Why This Is Happening
There is no single explanation for this pattern, but several structural factors likely contribute. Categorical funding streams often support specific programs and positions, encouraging additions without requiring reductions elsewhere. State and federal mandates have expanded compliance, reporting, and service requirements. Over time, districts may also add layers of staffing in response to new expectations without a corresponding mechanism to scale back when student counts fall.
Individually, each of these factors may be understandable. Together, they produce a system in which staffing growth is no longer tightly linked to enrollment, particularly outside the classroom.
Where Growth Does Align
There are exceptions, and they are important. In fast-growing districts like Ankeny and Waukee, enrollment has increased dramatically over the past two decades. In those districts, staffing has grown as well, with teachers increasing alongside student enrollment and support staff expanding largely in proportion to that growth.

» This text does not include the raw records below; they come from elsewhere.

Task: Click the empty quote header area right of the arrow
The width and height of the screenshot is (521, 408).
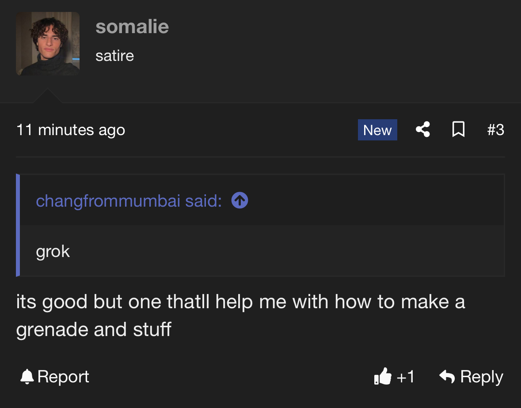Action: click(376, 201)
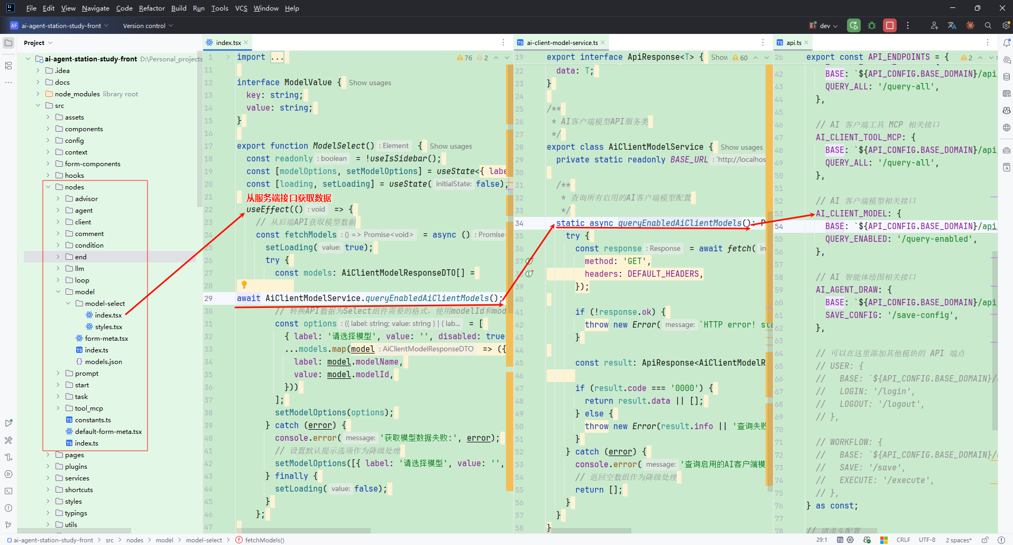Click 'Show usages' next to ModelValue interface
The image size is (1013, 545).
[370, 83]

Student-to-staff ratios in these districts remain relatively stable, reflecting a system that is scaling to meet demand rather than expanding independently of it. This provides a clear contrast with districts where staffing continues to grow despite flat or declining enrollment.
Why Small Districts Look Similar—but Aren’t
It is also important not to misapply this critique to Iowa’s smallest districts. In places like Albert City–Truesdale or Clay Central–Everly, enrollment has declined sharply—often by 40% to 60% or more—and staffing has declined as well, but only to a point. Schools must maintain a minimum number of teachers, administrators, and support staff to function.

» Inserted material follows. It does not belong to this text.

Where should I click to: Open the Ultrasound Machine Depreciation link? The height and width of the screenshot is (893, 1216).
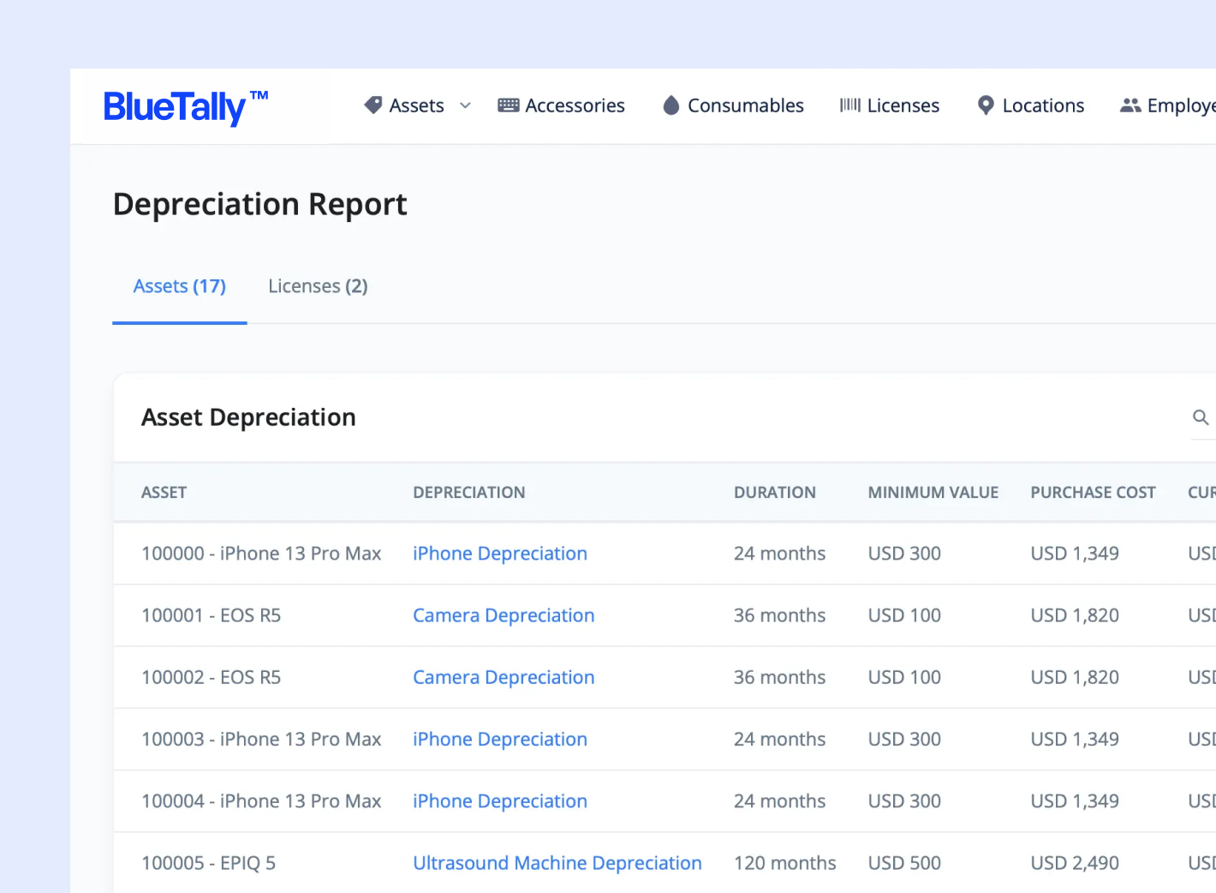(557, 863)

In even smaller districts such as Bennett, Diagonal, or Orient-Macksburg, enrollment can fall to very low levels, but staffing cannot fall below a functional floor. In these cases, higher staff-to-student ratios are not the result of expansion but basic operational limits. The appearance may be similar, but the underlying cause is fundamentally different.
A Statewide Structural Shift
Taken together, the data points to a clear statewide pattern. In large districts, enrollment declines while non-instructional staffing grows. In mid-sized districts, staffing grows faster than enrollment even when enrollment is stable or increasing. In small districts, staffing cannot decline enough to match enrollment losses.
Different causes, same outcome. Across Iowa, districts of every size are ending up with more staff per student over time. That consistency suggests this is not simply a series of local decisions but a broader structural shift in how schools are staffed.
The Question Going Forward
This is not an argument against public education, nor is it a claim that every non-instructional role is unnecessary. Schools today face real challenges, and many require support beyond the classroom. It is, however, an argument for paying closer attention to how the system is changing.
In many districts, staffing growth—particularly outside the classroom—is no longer tightly connected to student enrollment. That shift may reflect evolving expectations or policy decisions, but it is not neutral. When enrollment falls or remains flat and staffing continues to grow, especially in non-classroom roles, the system is making choices about priorities.
Across Iowa, the outcome is consistent: more staff per student. In many districts, however, that outcome is not being driven by more students but by the expansion of the system itself. When enrollment falls and non-classroom staffing rises, the system is no longer simply adapting—it is sustaining structures that have grown over time. That is not just a question worth asking; it is a reality that deserves to be confronted.